Friday, October 12, 2007
» Sex

If you take the biological drive, nerve endings and psychology out of it, would humans necessarily want to engage in the measures that we currently know as "sex?" I mean, if it wasn't obvious that a particular man-part fit into another woman-part, if that wasn't the gateway to reproduction, if the operation didn't have the capability of unleash overwhelming emotions, would we have any use for those particular physical measures?

The erect penises and the self-lubricating vagina offer obvious clues to how life works. But you know, there are other sharp skin-objects that could fit awkwardly into other orifices. The big toe into the nose, the finger into the ear canal, the elbow into the rectum... if any of these functions had the capability of passing life-stuff from male to female, they might have been candidates for The Act.

But evolution played out the way it did: all the magic is between our legs. Too bad that our biological duty turned out to be so boring: in, out, in, out.
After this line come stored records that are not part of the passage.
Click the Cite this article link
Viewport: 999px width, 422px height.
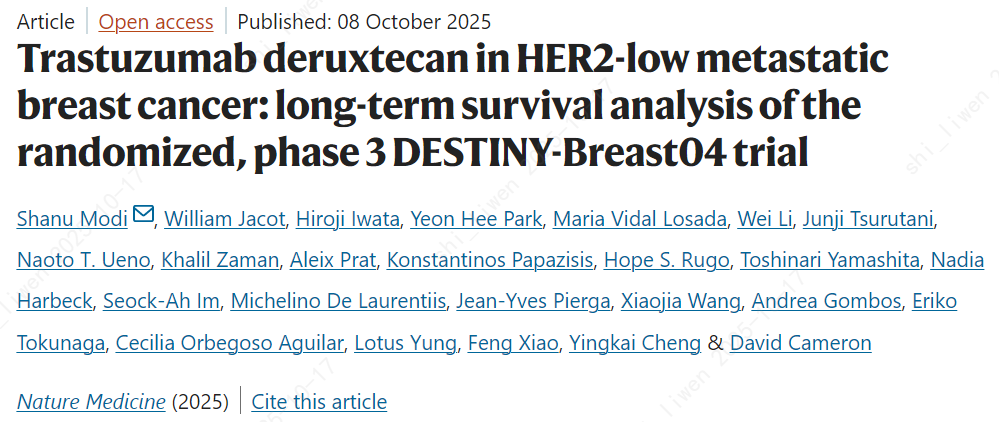pos(319,402)
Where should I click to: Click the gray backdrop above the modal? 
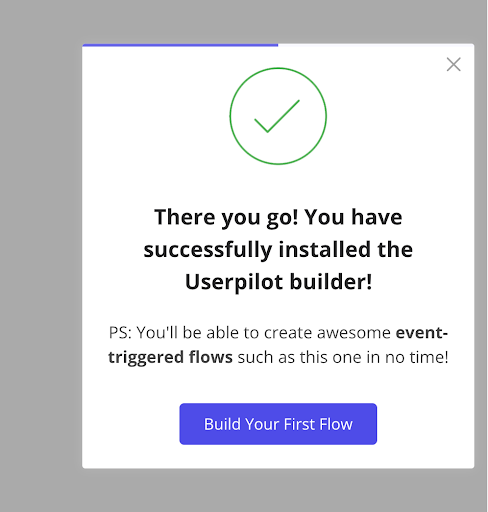(x=244, y=22)
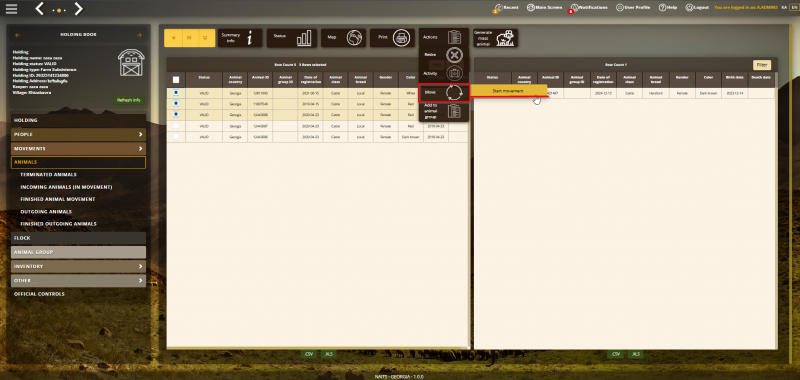Go back using the left chevron arrow
Viewport: 800px width, 380px height.
coord(40,8)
The best you can hope for is a deep feeling of communion with the other, most everything else turns out to be haunted by inevitable dissatisfaction or regret.

Ask any woman, and they're not likely to be impressed by hours of staccato throttling. If you're a man, you're generally judged and graded on the intangibles: attention to detail, the array of interesting activities before intercourse, and the element of surprise. That is, everything but the actual piston-pumping itself. Women are just trying to transcend sex by evolving it beyond its physical limitations, in spite of the best efforts of men to keep it boring.
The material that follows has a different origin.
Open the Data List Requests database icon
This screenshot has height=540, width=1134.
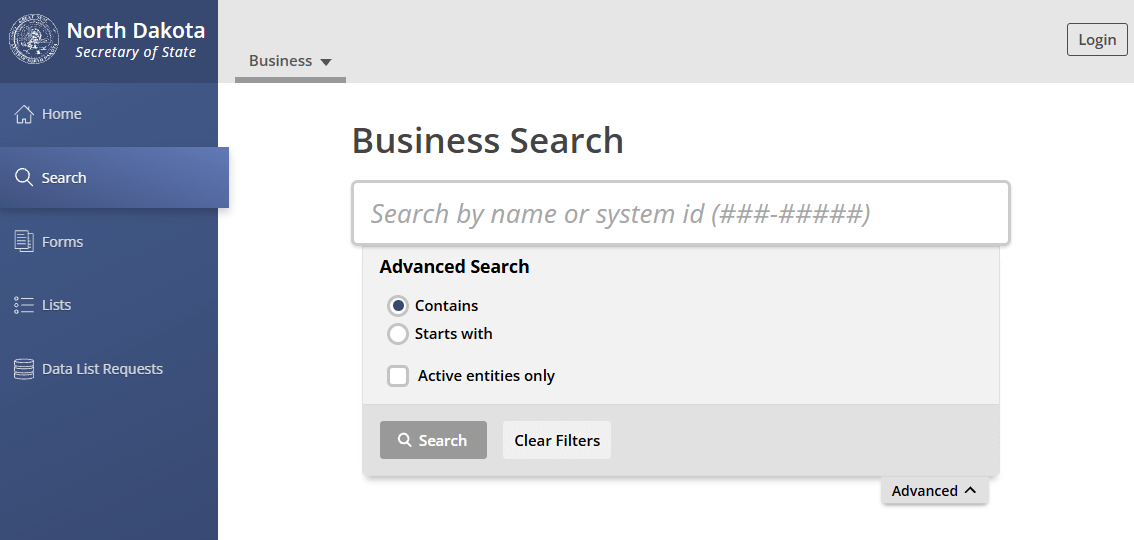point(24,369)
But we men have had their moments. It's true that males helped humanity become the first-ever species to invent pornography, which is an amazing legacy-defining accomplishment unto itself. It's a shame that porn turned out to be a dead-end, though: highly-stylized images of airbrushed perfection, cycles of predictable licking-pumping-moneyshot repetition. The only way to transcend that endless loop is to make it as weird as possible: leather, fisting, ass-fucking, adding more people, what-have-you.

The people who make movies and put things on teevee are also trying to transcend sex, but in more calculated ways. They know that when you "sell sex," it's a total misnomer... you're really selling everything but. A seductive glance, a flash of cleavage or ass, athletic bodies acting poised for intercourse.: this is all nothing but foreplay. Even if there were no decency laws or FCC, picture-makers would avoid the real thing. The jism-covered towel, the folds of obstructive fat, the contagious venereal disease, the broken hymen, blood everywhere, the tragically unmet expectations, the soul-piercing stink of sweaty and spent organs... there isn't a product in the world, no beverage or body spray or erection pill, that you could sell with any of these things.

American popular culture gets such a bad rap, but it's has done something really amazing: it's improved sex... by taking the sex out of it. Real sex is full of fluids and flab, failure, bizarre and selfish desires for conquest and domination. So I say let kids watch this "sex" on teevee, let 'em. Allow them a few years of being totally deluded about the true reality of sex -- it's like letting them believe in Santa Claus for a few years, they'll likely be disappointed anyway when they learn the smelly truth.

And if certain people would get over their feelings of moral superiority, maybe they'd marvel at what our supposedly detestable Hollywood and Madison Avenue cultural overlords have done. They've essentially hacked sex, and that's pretty neat.